45歳バツイチ男のモテキはラッキースケベから始まる。 (Page 6)

【早瀬 来海(はやせくるみ)25歳/失業中/踊りたい】

 香穂子さんの件があってから1ヵ月ほどたったが、その間ずっと同じ問題を抱えている…ラッキースケベが続いているのだ。
 
 若い人なら、ラッキーの一言で済ませられるかもしれないが、こっちは40も後半だ。
 
 『求められるのは二択。間違った選択肢は選べないです!』
 
 そうだろうな…1つ選択を間違えればそのまま通報されてもおかしくない。
 
 もし、ラッキースケベに遭遇することを止められないなら、せめて捕まらないように聖人の様な行動を心掛けよう…。
 
 (…明日から連休だし女性がいっぱいの満員電車を避けるためにも、どこかで夕飯を食べて帰るか。)
 
 そんなことを考えながら1日をダラダラと過ごした私の耳に、早瀬さんが退職をしたという噂が耳に入ってきた。
 
 1ヵ月前…いつもの私に比べれば、彼女が会社に残れるように前向きな努力をしたと思うが、こればっかりは本人の気持ちの問題なので仕方がない…。
 
「ん?…あれは…。」

 帰り道、駅前の繁華街で夕飯を何にするか決めかねている私の目に、車輪のついた大きな旅行鞄を引いている見知った女性が飛び込んできた。

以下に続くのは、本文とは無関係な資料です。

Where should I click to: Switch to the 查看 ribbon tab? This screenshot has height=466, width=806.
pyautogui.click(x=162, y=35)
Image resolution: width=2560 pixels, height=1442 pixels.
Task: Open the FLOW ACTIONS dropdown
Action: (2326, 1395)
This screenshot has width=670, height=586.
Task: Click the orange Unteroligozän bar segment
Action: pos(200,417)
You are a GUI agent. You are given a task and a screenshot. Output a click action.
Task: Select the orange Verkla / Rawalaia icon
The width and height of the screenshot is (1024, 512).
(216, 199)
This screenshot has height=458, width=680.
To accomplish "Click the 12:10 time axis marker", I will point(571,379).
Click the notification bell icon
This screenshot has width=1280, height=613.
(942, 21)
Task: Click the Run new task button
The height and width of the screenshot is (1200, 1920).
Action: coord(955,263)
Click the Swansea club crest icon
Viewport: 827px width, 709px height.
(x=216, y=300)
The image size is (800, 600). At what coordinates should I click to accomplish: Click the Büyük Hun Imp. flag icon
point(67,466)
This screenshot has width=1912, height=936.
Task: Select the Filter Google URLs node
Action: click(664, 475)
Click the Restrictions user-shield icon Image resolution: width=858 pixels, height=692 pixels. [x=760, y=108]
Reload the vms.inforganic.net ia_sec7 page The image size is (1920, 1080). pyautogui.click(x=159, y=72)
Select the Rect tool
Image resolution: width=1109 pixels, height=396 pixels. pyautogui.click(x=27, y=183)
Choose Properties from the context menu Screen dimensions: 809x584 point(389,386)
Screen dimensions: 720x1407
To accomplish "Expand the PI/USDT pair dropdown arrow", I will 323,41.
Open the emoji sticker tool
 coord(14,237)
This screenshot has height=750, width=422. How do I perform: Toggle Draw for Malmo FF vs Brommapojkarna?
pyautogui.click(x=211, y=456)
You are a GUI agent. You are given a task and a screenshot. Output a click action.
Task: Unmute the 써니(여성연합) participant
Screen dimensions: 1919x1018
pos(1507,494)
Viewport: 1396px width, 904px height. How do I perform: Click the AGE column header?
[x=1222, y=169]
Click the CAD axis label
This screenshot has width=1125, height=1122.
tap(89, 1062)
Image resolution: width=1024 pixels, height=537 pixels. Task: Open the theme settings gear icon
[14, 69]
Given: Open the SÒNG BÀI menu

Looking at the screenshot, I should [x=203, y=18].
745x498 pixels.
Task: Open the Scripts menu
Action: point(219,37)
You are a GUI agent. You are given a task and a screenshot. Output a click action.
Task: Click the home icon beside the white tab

 いつもと雰囲気が違う…黒のロングスカートに薄い水色のシャツを合わせたスタイル、そこには私服に身を包んだ早瀬さんの姿があった。羽織っている上着に少しビンテージ臭が漂っているのは、彼女の趣味の部分なのかもしれない。

「早瀬さん?」

「え?あっ!新田さん!奇遇ですね…こんな時間に会うなんて。」

「ええ…ちょっと理由があって、遅く帰ろうかなって。」

「そうなんですか?あ!じゃあご飯に付き合ってもらえませんか?」

 外食はいつものことだから構わないのだが、今の私はできる限り女性との接触は避けておきたい…。

「折角ですが…。」

「実は私…会社辞めちゃったんです。そのこともあって…新田さんとお話したいなって思ってたんですよ。」

 途端に断りにくくなる…。私は、何も知らないふりをして話を合わせることにした。

「ええ…そうだったんですか…じゃあ、ご飯だけ…行きますか?」

「やった!じゃあ行きましょう!私、しばらくお休みですし、新田さんも明日はお休みですよね?気になってるお店が合ったんですよー。」

 なんか、とんとん拍子に早瀬さんと食事に行く計画が立てられていく。まぁ、食事くらいなら…。